Diagnosis of primary infection in the mother : In pregnant women diagnosis of a primary infection requires a combination of clinical manifestations and series of diagnostic tests. The tests are performed on the samples from the vesicular skin lesions and include the following:

  • Culture of the scraped samples from the skin lesions can be done, but takes around 10 to 12 days for results.
  • Direct fluroscent antigen staining with monoclonal antibodies detects the VZV glycoproteins in the cells from the skin lesion.
  • PCR for the VZV
  • Serological tests are not useful for the dectection of primary infection as it takes time for the IgG antibodies to be produced aganist VZV.

Prenatal Diagnosis

  • Sequential ultrasound of the fetus is helpful to establish the presence of varicella infection and assess the severity of intrauterine infection.
  • The features suggestive of intrauterine infection on ultrasound include presence of microcephaly, limb hypoplasia, liver calcifications.
  • Amniocentesis should be performed 4weeks after the primary infection in the mother, positive amniotic PCR for VZV can establish the presence of infection but does not provide information regarding the infection status and severity in the fetus.

Imaging Studies

Ultrasound

  • Sequential ultrasound in during the period of gestation helps in identifying fetal anomalies as a result of varicella infection.
  • Features suggestive of congenital varicella syndrome include the following :
    • Cutaneous scars
    • Musculoskeletal deformities such as limb hypoplasia and contractures
    • Cerebral anomalies such as ventriculomegaly, microcephaly with polymicrogyria, and porencephaly
    • Ocular anomalies such as micropthalmia and congenital cataracts
    • Intestinal and hepatic echogenic foci suggestive of the presence of liver calcifications
    • Hydrops fetalis
    • Intrauterine growth restriction
    • Polyhydramnios

Treatment

Medical Therapy

Surgical Therapy

Prevention

Primary Prevention

  • In all pregnant women documentation of varicella infection in the past and the pre-conceptional vaccination should be be documented.
  • If the pregnant women has no previous infection or is not vaccinated, VZV IgG antibody testing must be done to determine the maternal immune status.
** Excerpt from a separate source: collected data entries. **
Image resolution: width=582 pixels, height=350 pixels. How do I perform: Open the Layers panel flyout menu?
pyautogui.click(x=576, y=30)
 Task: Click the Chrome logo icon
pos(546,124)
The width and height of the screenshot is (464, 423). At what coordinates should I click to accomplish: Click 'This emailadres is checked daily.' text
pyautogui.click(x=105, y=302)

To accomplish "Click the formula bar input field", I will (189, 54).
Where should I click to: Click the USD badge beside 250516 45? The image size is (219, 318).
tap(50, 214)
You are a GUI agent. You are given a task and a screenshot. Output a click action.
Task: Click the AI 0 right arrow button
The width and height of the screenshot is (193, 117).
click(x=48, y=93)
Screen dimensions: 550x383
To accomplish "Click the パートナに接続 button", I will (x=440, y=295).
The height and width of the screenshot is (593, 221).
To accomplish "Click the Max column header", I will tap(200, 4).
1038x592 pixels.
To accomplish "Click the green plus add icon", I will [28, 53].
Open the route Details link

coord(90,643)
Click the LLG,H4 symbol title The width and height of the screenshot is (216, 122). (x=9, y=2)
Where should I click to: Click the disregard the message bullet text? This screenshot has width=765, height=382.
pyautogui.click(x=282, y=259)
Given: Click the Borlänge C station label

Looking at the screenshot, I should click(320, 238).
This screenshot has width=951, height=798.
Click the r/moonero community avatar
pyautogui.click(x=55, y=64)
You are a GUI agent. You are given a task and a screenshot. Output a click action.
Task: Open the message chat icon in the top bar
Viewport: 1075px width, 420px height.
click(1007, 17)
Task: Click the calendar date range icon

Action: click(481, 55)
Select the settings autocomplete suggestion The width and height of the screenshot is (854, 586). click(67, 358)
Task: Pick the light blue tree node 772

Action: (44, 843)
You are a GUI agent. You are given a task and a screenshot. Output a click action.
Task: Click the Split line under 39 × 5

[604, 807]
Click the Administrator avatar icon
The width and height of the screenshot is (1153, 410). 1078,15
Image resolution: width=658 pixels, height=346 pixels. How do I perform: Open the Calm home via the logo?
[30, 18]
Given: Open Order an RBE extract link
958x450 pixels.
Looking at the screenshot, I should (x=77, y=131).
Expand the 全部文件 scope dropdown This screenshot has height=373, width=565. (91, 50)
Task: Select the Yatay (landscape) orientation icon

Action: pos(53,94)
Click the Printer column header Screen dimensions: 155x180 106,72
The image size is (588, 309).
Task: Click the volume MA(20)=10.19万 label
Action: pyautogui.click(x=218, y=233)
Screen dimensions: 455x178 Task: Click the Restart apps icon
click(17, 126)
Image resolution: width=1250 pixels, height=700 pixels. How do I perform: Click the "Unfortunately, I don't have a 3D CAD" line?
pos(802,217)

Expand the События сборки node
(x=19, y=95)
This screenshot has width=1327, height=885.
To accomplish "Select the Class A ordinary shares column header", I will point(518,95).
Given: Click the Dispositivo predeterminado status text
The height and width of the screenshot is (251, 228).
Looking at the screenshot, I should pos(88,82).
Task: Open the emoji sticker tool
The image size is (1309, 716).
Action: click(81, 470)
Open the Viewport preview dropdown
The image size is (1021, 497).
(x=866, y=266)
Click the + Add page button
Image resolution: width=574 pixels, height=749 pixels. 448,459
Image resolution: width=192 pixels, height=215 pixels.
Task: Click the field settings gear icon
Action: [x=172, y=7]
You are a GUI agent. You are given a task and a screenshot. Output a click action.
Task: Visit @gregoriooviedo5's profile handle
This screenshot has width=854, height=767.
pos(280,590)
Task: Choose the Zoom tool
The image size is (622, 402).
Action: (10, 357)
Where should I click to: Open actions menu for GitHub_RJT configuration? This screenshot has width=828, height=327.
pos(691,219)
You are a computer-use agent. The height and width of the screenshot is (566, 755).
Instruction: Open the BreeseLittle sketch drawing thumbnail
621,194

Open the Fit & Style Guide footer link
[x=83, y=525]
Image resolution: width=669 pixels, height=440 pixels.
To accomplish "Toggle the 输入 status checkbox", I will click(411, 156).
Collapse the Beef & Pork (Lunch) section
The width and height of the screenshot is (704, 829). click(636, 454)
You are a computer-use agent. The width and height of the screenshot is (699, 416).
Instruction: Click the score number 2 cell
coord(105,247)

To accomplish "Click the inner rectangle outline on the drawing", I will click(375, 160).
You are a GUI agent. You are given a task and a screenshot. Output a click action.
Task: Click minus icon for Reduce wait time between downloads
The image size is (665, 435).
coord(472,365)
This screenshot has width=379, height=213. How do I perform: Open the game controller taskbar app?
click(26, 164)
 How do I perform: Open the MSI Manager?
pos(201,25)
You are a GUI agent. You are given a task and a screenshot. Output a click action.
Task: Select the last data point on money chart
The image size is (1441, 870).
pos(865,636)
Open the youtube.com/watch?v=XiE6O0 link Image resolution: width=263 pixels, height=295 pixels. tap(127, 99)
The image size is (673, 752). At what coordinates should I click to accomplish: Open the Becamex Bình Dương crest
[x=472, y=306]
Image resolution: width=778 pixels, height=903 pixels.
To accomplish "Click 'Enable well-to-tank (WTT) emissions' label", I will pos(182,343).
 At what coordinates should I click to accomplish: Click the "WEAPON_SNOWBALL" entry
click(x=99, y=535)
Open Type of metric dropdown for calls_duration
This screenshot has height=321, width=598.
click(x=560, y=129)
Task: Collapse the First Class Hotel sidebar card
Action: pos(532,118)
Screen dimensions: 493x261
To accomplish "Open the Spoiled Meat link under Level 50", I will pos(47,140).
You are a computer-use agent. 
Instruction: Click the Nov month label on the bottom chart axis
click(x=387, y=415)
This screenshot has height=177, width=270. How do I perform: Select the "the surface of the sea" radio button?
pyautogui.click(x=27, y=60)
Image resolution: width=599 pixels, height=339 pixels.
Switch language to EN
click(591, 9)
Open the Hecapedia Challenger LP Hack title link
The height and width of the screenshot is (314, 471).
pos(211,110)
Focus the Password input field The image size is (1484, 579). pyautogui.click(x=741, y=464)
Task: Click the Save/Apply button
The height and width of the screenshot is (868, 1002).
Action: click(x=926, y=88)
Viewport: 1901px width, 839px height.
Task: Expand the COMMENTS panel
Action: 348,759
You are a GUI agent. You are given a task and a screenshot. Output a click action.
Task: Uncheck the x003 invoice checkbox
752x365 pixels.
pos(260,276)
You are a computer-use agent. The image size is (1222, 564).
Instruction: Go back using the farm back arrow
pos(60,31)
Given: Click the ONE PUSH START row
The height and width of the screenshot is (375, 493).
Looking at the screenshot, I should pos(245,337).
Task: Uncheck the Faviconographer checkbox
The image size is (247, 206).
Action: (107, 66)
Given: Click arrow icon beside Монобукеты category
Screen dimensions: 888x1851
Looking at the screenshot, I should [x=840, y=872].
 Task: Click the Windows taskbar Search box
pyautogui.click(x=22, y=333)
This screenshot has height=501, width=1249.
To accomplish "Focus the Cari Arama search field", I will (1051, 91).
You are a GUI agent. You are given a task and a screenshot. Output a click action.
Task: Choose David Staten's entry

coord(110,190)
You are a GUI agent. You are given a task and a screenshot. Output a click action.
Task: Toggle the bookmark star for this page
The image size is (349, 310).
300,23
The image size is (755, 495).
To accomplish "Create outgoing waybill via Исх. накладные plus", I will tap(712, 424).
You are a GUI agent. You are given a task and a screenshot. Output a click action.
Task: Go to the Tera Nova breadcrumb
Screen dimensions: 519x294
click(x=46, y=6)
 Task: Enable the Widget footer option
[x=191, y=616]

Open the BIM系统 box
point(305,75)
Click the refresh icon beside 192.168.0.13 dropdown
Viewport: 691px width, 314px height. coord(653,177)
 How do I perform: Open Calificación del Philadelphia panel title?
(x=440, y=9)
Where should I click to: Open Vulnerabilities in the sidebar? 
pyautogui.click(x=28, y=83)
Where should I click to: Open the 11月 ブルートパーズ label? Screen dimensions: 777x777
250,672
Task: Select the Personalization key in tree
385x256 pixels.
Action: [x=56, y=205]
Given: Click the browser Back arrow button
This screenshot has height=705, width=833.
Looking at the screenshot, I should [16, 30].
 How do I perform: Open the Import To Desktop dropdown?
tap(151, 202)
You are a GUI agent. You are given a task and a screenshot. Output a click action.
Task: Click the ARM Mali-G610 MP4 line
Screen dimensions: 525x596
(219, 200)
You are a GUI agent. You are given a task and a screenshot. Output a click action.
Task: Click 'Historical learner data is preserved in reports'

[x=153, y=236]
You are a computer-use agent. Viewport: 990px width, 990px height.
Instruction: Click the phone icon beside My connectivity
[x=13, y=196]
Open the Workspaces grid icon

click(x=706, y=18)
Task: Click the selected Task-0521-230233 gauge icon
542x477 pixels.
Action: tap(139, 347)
These patients must be counseled regarding the risks of varicella infection as vaccination aganist VZV is contraindicated during the pregnancy.
  • Vaccination is the best preventive measure, women who are seronegative should recieve two doses of the vaccine during the postpartum period 4 to 8 weeks apart, without any effect on breast feeding.
  • Women can also be vaccinated during the preconception period, but are adviced to avoid conceiving for a month after the last dose of the vaccine.

Secondary Prevention

  • In pregnant women with exposure to varicella, passive immunization with varicella zoster virus antibodies (VZV IgG) should be administered after 72-96hours of exposure. Passive immnuniaztion with immmunoglobulins decreases the risk of severe disease in the mother, but its efficacy in preventing the disease to the fetus is not established.